TO DO: Reproduce the part of the exascale computing interview starting at "Ungaro: I believe" and ending at "other computing-related markets.", word for word.

EXCERPTED TEXT:
—————
Ungaro: I believe it is going to need a bit of both, but I also believe that it is going to need to be more evolutionary than revolutionary as it needs to work with a wealth of existing applications that can’t all be rewritten overnight, or even over 10 years. That said, it is going to have to push on revolutionary technologies in order to hit the right balance between performance, size and power usage. I believe that these new technologies will have a lot broader appeal not only across the HPC market but in many other computing-related markets.

What is a reasonable power envelope is another discussion altogether. The largest datacenters out there today are north of 100 Megawatts, so that probably is about the maximum. The problem with this is that the operating costs at 100 MW are extremely high and so our goal is to drive down the power needs of the first exascale systems to one-third, one-quarter or even one-fifth of that number. The viable power envelope will clearly be a major factor in how quickly the first exascale systems will be fielded.

TER: If you see a revolutionary future in exascale machines, that means new operating system software (and probably runtime environments), new development tools, and new applications to go with the radical new hardware. Can Cray create a total solution? If not, where do the other elements that Cray won’t do come from? Which elements are these? Can any company create an exascale system? Can any one nation?

Ungaro: This one is easy — there is zero chance that any single company, institution or even country, no matter how large, will be able to create an exascale solution that is best-of-breed in all areas. I also believe that if you have to redevelop everything from scratch the system won’t be productive until it is out-of-date as the applications that can leverage it won’t be there in time.

For exascale to have the societal impact I believe it can, it is going to take a very large partnership across a number of companies, institutions and users. Some people call it “co-design” and I like that term. In fact, that is how Cray has been developing systems for many years. We have often done it in partnership with our customers and their users and have opened up our development efforts to a wide set of outside people who bring new ideas and concepts to the table for us to pull it all together. Our efforts with Sandia on Red Storm/XT3, Oak Ridge on GPU-accelerated supercomputers and DARPA on Cascade are recent examples of our history here. There is a very vibrant global community of innovative companies and thought leaders that we are already working with for exascale, and more will be leveraged over time.
—————
RECORDS SUPPLIED:
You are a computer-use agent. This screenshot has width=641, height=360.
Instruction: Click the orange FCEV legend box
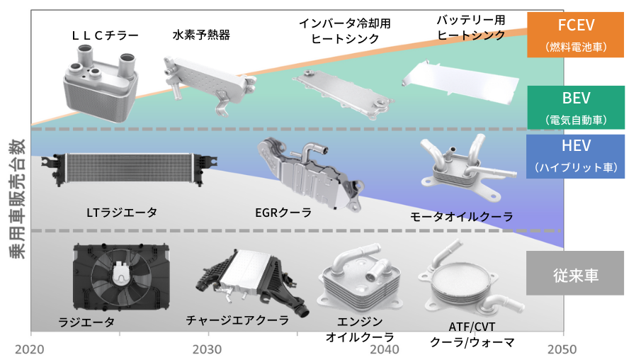coord(575,34)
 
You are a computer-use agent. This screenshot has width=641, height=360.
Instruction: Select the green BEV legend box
coord(575,107)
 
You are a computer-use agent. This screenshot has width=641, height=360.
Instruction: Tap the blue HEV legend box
coord(575,155)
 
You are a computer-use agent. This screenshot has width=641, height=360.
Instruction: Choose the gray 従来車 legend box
coord(575,274)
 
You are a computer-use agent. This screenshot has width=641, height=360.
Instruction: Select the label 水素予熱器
coord(201,34)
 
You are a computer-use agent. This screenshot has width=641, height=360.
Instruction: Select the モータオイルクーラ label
coord(461,217)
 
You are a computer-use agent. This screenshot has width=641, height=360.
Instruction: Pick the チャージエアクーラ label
coord(237,320)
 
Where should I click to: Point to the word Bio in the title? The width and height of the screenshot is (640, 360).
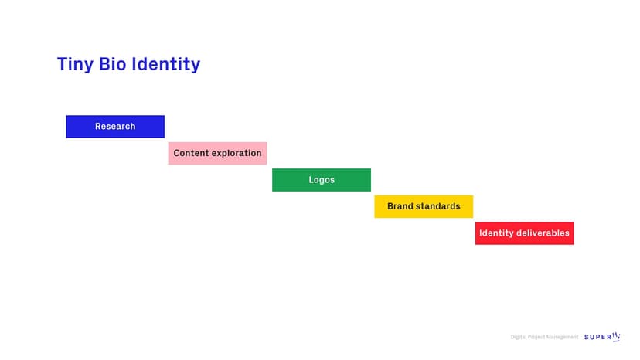(113, 64)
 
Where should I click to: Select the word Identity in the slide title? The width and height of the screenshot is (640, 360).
(165, 64)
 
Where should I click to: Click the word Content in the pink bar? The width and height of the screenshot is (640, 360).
(191, 153)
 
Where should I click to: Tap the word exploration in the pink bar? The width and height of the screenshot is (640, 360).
(237, 153)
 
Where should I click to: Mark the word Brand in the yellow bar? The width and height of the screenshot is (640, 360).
(401, 206)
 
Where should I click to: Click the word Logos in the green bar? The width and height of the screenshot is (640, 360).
(322, 180)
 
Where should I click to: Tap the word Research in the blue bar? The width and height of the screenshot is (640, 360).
(115, 127)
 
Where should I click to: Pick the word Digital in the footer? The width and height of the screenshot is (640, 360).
(518, 337)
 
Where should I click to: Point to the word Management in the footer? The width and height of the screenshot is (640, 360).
(562, 337)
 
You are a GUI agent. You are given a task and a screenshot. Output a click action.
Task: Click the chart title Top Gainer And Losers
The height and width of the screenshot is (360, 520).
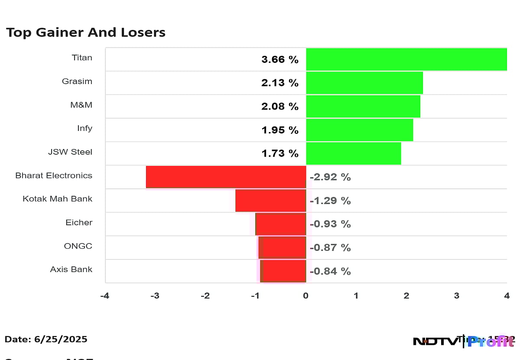point(85,32)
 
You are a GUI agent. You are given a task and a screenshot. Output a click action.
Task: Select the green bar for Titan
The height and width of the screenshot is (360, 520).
point(406,59)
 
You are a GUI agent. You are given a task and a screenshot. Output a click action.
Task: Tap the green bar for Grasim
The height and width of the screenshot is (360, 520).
point(364,83)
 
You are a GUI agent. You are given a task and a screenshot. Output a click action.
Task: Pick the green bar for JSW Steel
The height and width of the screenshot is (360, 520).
point(353,153)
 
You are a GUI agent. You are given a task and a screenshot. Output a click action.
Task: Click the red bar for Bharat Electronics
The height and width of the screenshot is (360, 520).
point(226,177)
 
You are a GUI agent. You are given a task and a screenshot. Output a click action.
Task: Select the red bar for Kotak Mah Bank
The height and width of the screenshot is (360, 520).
point(270,201)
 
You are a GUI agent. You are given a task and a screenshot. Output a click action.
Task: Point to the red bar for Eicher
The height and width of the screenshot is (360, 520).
point(281,224)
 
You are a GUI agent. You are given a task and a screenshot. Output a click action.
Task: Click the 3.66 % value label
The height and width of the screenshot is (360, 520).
point(280,60)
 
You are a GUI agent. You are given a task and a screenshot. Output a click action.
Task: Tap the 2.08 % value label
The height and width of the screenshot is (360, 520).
point(280,107)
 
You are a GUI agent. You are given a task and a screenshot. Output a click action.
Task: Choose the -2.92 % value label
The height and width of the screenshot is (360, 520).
point(330,177)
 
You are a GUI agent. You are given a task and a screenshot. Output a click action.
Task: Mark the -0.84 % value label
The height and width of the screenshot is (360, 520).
point(330,271)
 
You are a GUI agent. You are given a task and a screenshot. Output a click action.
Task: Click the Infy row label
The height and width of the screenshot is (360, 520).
point(84,128)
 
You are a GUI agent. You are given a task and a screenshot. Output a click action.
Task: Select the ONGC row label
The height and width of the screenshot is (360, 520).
point(78,246)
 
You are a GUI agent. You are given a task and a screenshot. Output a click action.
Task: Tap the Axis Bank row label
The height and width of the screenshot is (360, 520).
point(71,269)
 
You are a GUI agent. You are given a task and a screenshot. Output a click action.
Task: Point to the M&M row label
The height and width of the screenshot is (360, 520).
point(82,105)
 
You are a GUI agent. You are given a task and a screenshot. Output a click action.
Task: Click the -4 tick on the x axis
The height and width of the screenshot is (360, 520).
point(104,296)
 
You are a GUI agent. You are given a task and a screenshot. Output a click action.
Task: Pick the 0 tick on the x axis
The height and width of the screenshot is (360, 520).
point(306,296)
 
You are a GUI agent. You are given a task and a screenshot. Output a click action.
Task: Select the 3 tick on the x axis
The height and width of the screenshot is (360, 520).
—————
YOUR SOLUTION:
Ungaro: I believe it is going to need a bit of both, but I also believe that it is going to need to be more evolutionary than revolutionary as it needs to work with a wealth of existing applications that can’t all be rewritten overnight, or even over 10 years. That said, it is going to have to push on revolutionary technologies in order to hit the right balance between performance, size and power usage. I believe that these new technologies will have a lot broader appeal not only across the HPC market but in many other computing-related markets.